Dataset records

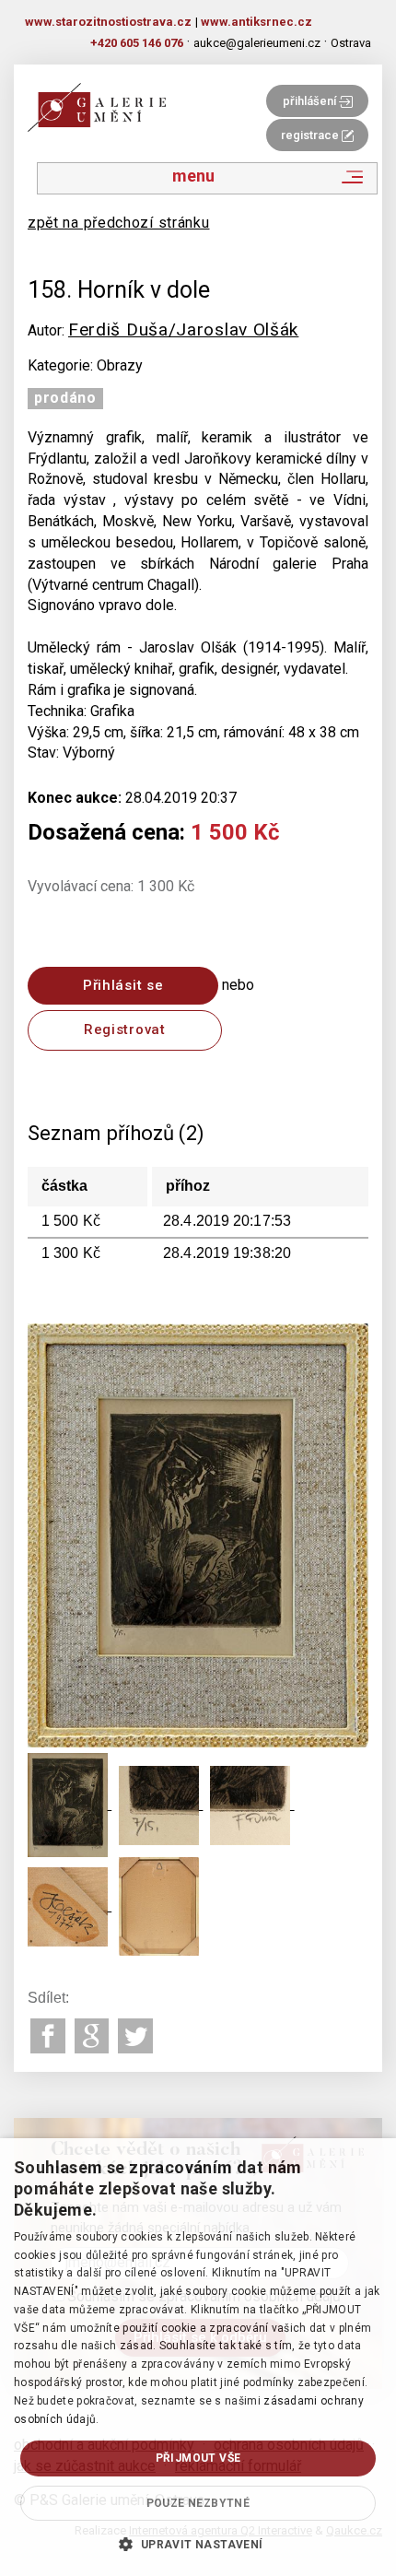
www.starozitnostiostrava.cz (108, 22)
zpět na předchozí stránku (119, 222)
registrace (311, 135)
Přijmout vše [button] (198, 2458)
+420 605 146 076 (136, 43)
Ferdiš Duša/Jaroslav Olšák (183, 329)
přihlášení (311, 101)
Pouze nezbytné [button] (198, 2503)
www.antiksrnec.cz (256, 22)
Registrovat (125, 1029)
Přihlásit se (123, 985)
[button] (197, 2544)
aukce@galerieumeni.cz (256, 43)
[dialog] (198, 2357)
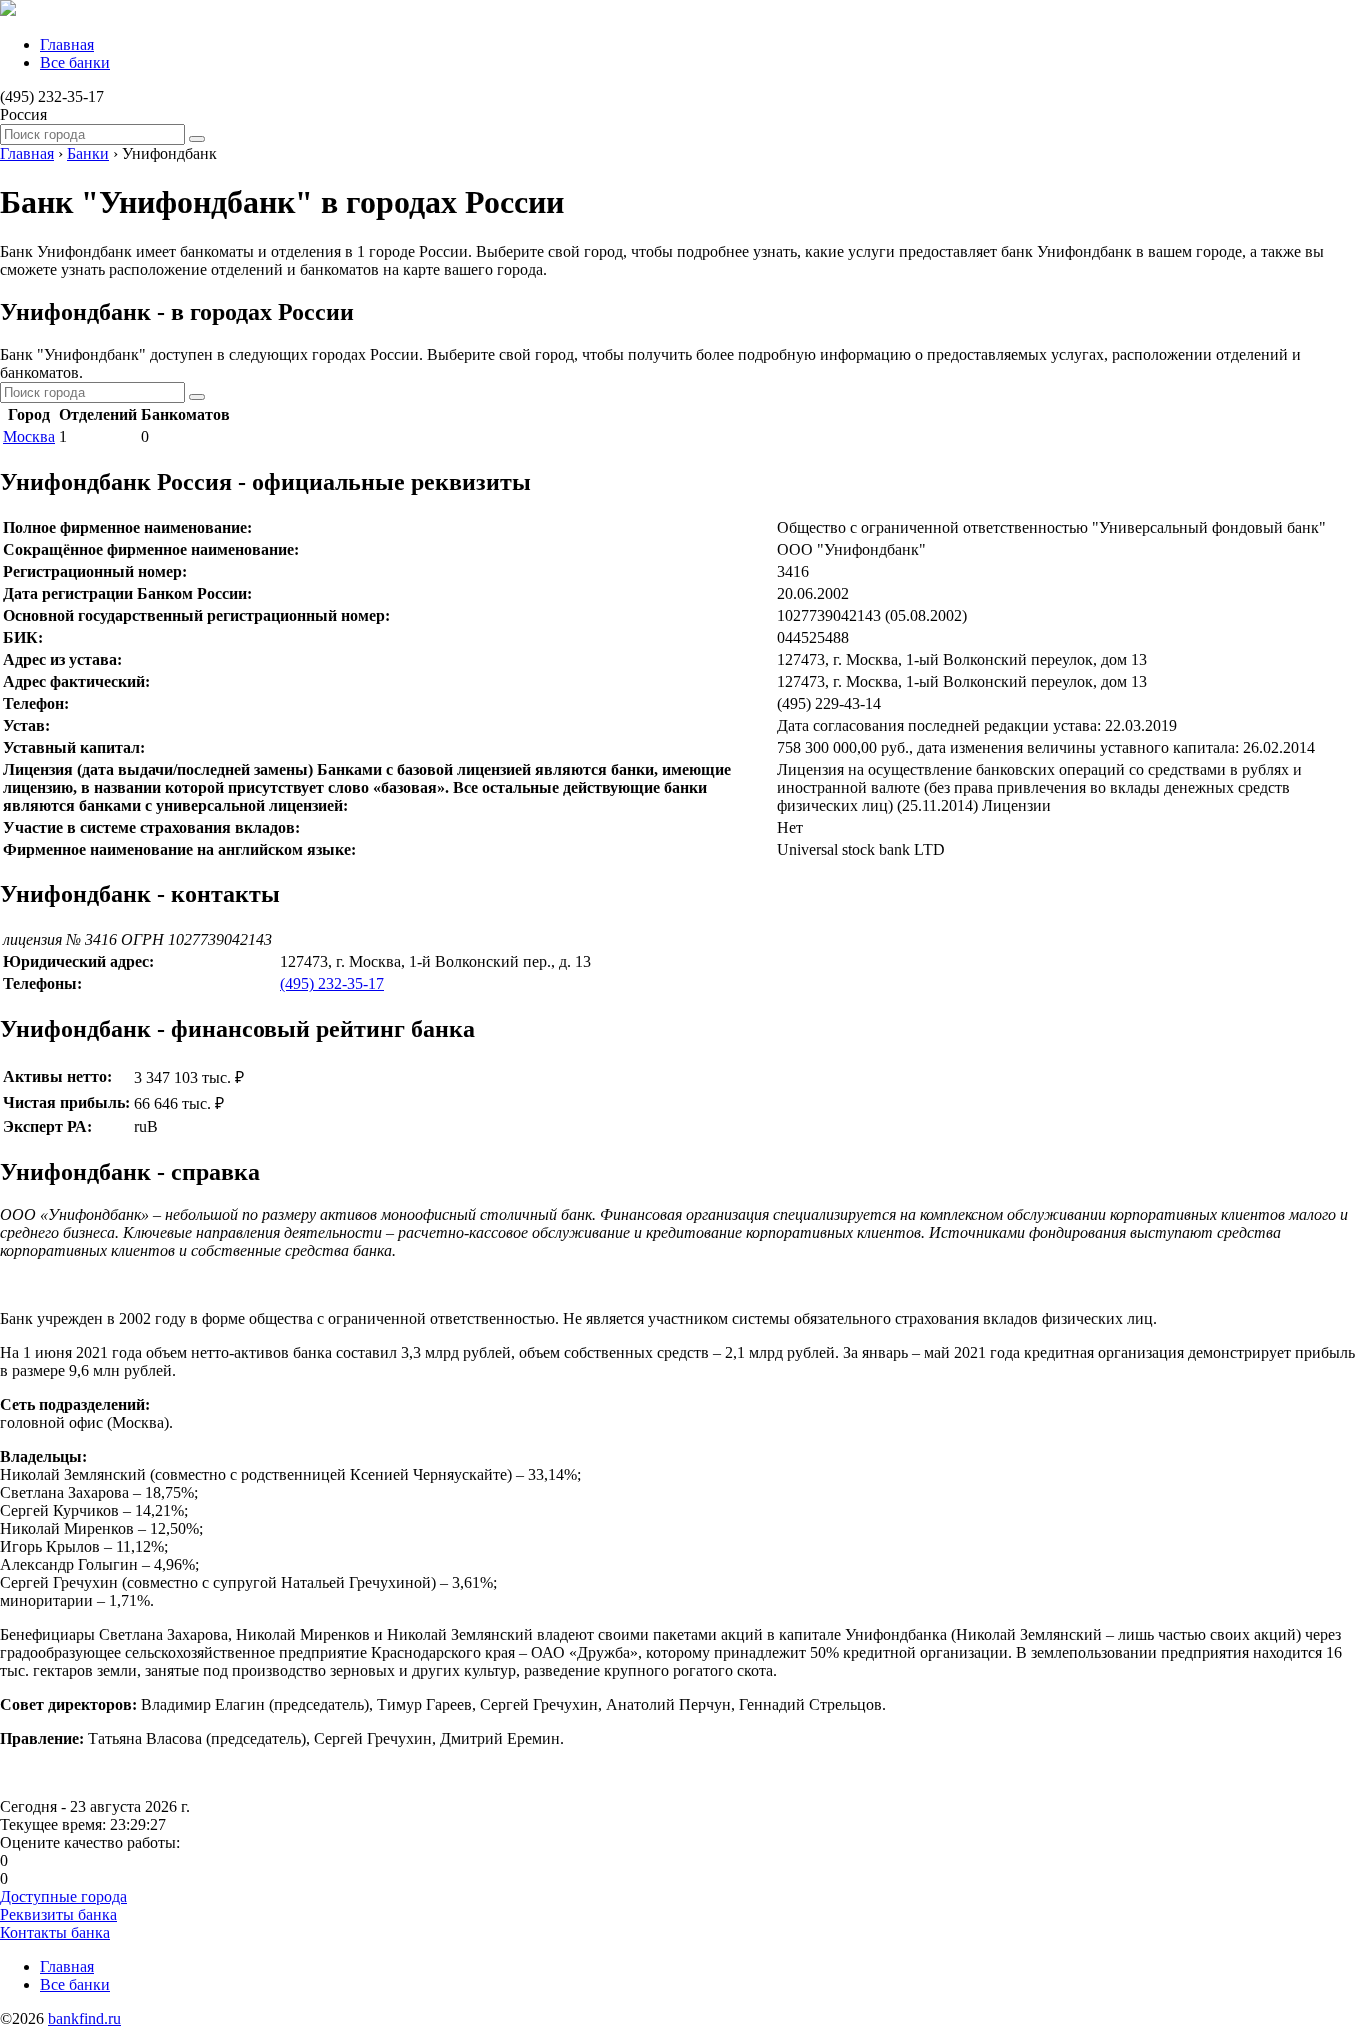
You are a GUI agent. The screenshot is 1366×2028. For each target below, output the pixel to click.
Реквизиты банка (58, 1914)
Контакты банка (55, 1932)
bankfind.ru (84, 2018)
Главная (67, 44)
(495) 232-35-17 (332, 983)
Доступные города (63, 1896)
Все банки (75, 62)
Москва (29, 436)
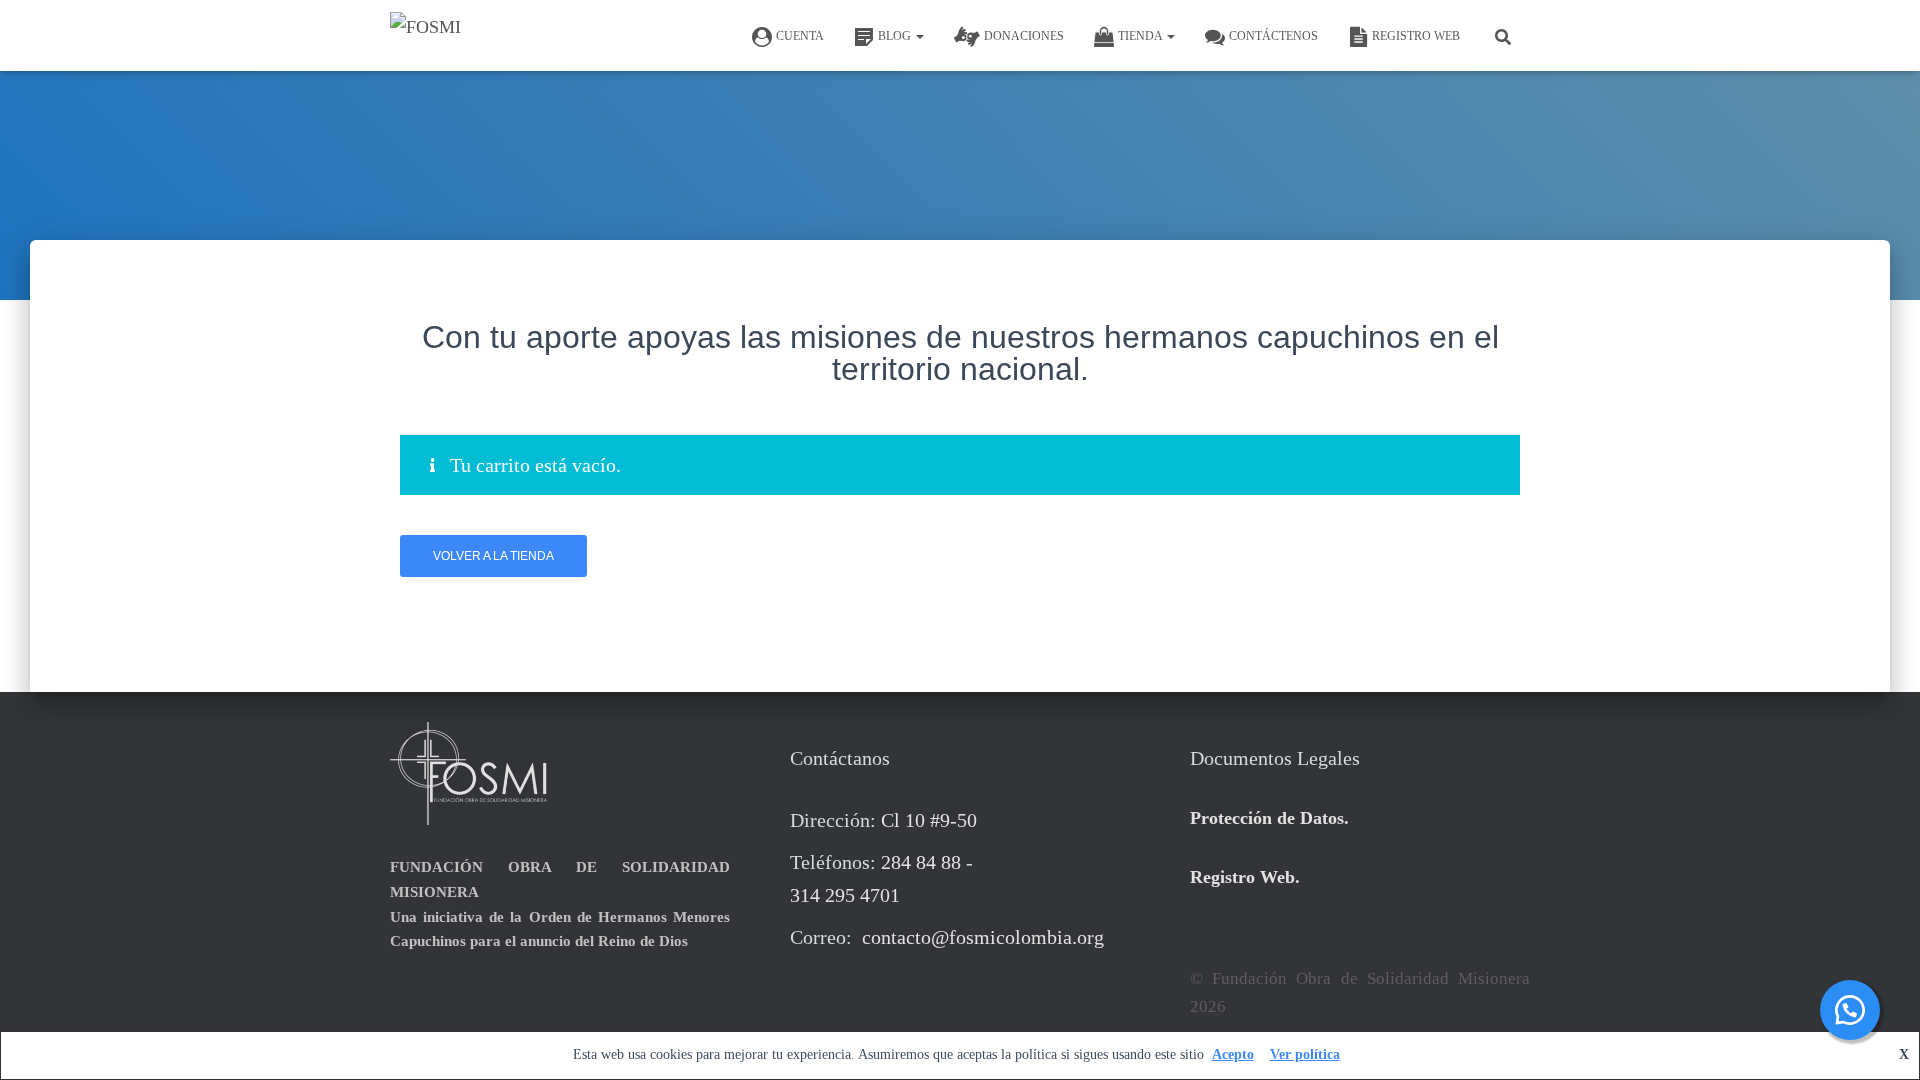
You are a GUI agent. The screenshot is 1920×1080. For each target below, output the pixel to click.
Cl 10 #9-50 (929, 820)
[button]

> [WHAT YOU HAVE TO DO] Each entry above must be restated word for word; the pictures stay out of the copy.

> [EXERCISE RESPONSE]
www.starozitnostiostrava.cz (108, 22)
zpět na předchozí stránku (119, 222)
registrace (311, 135)
Přijmout vše [button] (198, 2458)
+420 605 146 076 (136, 43)
Ferdiš Duša/Jaroslav Olšák (183, 329)
přihlášení (311, 101)
Pouze nezbytné [button] (198, 2503)
www.antiksrnec.cz (256, 22)
Registrovat (125, 1029)
Přihlásit se (123, 985)
[button] (197, 2544)
aukce@galerieumeni.cz (256, 43)
[dialog] (198, 2357)
You are a GUI agent. The screenshot is 1366×2028. For each target below, output the pixel to click.
Реквизиты банка (58, 1914)
Контакты банка (55, 1932)
bankfind.ru (84, 2018)
Главная (67, 44)
(495) 232-35-17 (332, 983)
Доступные города (63, 1896)
Все банки (75, 62)
Москва (29, 436)
You are a GUI agent. The screenshot is 1920×1080. For each target below, output the pixel to click.
Cl 10 #9-50 (929, 820)
[button]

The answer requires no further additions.